• _Action item_:
Nothing may be changed. Give the entries below again exactly.

Stored data:
[Start of Attachment]

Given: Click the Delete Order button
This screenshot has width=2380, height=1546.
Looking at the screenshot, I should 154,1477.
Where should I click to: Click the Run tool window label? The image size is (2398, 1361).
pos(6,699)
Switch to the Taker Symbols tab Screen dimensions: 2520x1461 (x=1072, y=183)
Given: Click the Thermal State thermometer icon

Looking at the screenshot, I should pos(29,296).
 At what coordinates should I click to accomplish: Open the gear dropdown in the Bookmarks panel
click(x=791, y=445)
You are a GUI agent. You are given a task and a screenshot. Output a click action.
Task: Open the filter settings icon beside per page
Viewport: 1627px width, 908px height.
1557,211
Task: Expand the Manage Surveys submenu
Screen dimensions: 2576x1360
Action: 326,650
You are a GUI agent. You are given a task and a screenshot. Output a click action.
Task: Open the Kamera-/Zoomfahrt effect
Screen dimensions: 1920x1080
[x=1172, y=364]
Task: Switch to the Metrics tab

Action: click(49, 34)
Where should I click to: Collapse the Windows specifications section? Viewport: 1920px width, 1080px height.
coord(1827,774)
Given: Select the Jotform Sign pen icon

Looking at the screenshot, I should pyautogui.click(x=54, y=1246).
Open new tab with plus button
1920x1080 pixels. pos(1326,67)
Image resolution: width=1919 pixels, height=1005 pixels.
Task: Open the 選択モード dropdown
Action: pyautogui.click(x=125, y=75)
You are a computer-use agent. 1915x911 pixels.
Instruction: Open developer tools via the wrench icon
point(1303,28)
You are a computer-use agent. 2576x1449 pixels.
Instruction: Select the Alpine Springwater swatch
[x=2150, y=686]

[End of Attachment]

• _Output of the task_:
Given: Click the Delete Order button
This screenshot has width=2380, height=1546.
Looking at the screenshot, I should 154,1477.
Where should I click to: Click the Run tool window label? The image size is (2398, 1361).
pos(6,699)
Switch to the Taker Symbols tab Screen dimensions: 2520x1461 (x=1072, y=183)
Given: Click the Thermal State thermometer icon

Looking at the screenshot, I should pos(29,296).
 At what coordinates should I click to accomplish: Open the gear dropdown in the Bookmarks panel
click(x=791, y=445)
You are a GUI agent. You are given a task and a screenshot. Output a click action.
Task: Open the filter settings icon beside per page
Viewport: 1627px width, 908px height.
1557,211
Task: Expand the Manage Surveys submenu
Screen dimensions: 2576x1360
Action: 326,650
You are a GUI agent. You are given a task and a screenshot. Output a click action.
Task: Open the Kamera-/Zoomfahrt effect
Screen dimensions: 1920x1080
[x=1172, y=364]
Task: Switch to the Metrics tab

Action: click(49, 34)
Where should I click to: Collapse the Windows specifications section? Viewport: 1920px width, 1080px height.
coord(1827,774)
Given: Select the Jotform Sign pen icon

Looking at the screenshot, I should pyautogui.click(x=54, y=1246).
Open new tab with plus button
1920x1080 pixels. pos(1326,67)
Image resolution: width=1919 pixels, height=1005 pixels.
Task: Open the 選択モード dropdown
Action: pyautogui.click(x=125, y=75)
You are a computer-use agent. 1915x911 pixels.
Instruction: Open developer tools via the wrench icon
point(1303,28)
You are a computer-use agent. 2576x1449 pixels.
Instruction: Select the Alpine Springwater swatch
[x=2150, y=686]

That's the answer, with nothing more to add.